Business Plan and SWOT Analysis
Starting a dairy business is like starting any business, you need to know what you want to achieve and how to achieve it and analyse obvious questions such as these:
a. the resources available
b. the number of cows you will need to milk
c. where you want to sell the milk
d. if you need any employees, and their positions
e. what amount of money you will need to keep the business running
What Type Of Cow?
You will need to rear a breed of cow that is capable of producing sufficiently large quantities of milk. Holstein cows are an excellent breed for this purpose, their milk has a good constitution and makes a fine base for other milk products.
Other breeds you could choose would include Jersey, Swiss, Brown.
Consulting With The Experts
Even though you may have a wide scope of knowledge in dealing with cows and milking them, it is important to consult with industry experts when setting up a dairy business. Professionals you should speak with would include bankers, investors, nutritionists, agronomists, and educators.
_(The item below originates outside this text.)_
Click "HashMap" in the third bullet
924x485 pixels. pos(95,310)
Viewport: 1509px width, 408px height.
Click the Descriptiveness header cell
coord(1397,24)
You should also speak with other dairy farmers who are running a successful dairy business and seek their advice. It helps to attend field days and exhibitions regarding farming and dairy where you can pick up a lot of useful information and speak to a lot of knowledgeable industry experts.
How to build equity
Equity is an important factor in the success of any business especially in the food industry. The ‘herd first’ strategy is used by most dairy farmers attempting to start a dairy business. The idea is to grow the number of cattle you have before making fixed investments in land, equipment and buildings. This makes sense as those assets depreciate but cattle do not.
How To View Dairy Farming
Experts in the dairy industry inform that a dairy farm’s success will depend on the cow’s ability to live a healthy life in producing milk and bearing calves which grow to contribute to the herd. It is important to take care of your herd’s nutrition, comfort and reproduction health to ensure the highest productivity and health of your herd.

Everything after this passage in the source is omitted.